VIVRE ensemble ?

Limogé par les Loups après avoir frappé un expert à la sortie d’un débat télévisé, le médian belgo-marocain nous avait donné une interview quelques jours avant les faits.

Pour moi, l’Islam, c’est la paix. Je pense que toutes les cultures peuvent s’entendre et vivre ensemble « . Tels étaient les propos tenus dans un entretien exclusif par Rachid Belabed (23 ans), quelques jours avant son arrestation pour coups et blessures. Des propos tolérants et ouverts à l’image de l’impression d’ensemble laissée par le joueur. Depuis, de l’eau a coulé sur les ponts. Le dimanche 12 septembre, le joueur de La Louvière, décidait de se rendre à RTL, après avoir regardé à son domicile sur la chaîne privée le débat Lutter contre le terrorisme, un impossible combat ?

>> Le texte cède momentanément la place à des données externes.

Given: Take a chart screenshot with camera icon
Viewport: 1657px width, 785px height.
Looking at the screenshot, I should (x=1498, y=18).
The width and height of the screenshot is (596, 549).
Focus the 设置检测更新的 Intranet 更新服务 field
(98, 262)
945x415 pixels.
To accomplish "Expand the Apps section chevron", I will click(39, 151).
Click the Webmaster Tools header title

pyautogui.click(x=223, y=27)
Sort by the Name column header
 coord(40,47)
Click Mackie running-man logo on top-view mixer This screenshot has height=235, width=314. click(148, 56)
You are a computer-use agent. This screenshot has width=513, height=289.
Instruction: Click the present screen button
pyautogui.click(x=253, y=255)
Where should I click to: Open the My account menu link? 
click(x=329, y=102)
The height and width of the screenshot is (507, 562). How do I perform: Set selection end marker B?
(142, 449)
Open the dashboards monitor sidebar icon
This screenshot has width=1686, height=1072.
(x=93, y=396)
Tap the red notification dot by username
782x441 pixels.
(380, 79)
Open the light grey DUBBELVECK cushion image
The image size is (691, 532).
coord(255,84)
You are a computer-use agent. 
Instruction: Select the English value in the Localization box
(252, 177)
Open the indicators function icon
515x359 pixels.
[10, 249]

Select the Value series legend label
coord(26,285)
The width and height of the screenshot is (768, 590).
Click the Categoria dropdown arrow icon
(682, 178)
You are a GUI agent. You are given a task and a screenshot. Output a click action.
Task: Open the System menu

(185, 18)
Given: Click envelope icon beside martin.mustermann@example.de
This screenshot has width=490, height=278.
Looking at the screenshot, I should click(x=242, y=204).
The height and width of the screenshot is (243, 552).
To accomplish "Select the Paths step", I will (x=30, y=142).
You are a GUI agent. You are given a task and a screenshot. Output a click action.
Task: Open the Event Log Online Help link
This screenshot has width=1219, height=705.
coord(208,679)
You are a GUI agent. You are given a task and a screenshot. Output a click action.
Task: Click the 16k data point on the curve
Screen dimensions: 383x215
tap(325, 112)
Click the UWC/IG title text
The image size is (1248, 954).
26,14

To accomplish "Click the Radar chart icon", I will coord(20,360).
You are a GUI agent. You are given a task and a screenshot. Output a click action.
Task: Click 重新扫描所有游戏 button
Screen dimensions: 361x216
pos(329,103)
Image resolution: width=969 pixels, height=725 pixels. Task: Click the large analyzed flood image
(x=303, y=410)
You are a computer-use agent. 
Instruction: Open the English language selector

A la sortie de RTL, Belabed s’expliqua avec Claude Moniquet, directeur du centre européen pour le renseignement stratégique et la sécurité, et intervenant au débat. Après lui avoir reproché d’être un ennemi de l’Islam et un raciste, Belabed lui assénait plusieurs coups.  » Il m’a d’abord porté un coup à la tempe puis je suis tombé, je me suis protégé car il continuait à me frapper du pied « , dit Claude Moniquet qui s’est porté partie civile et demande des dommages et intérêts. Résultat : commotion cérébrale et 18 jours d’arrêt de travail. Arrêté par la police pour coups et blessures volontaires avec incapacité de travail, Belabed a été placé en cellule à la prison de Forest.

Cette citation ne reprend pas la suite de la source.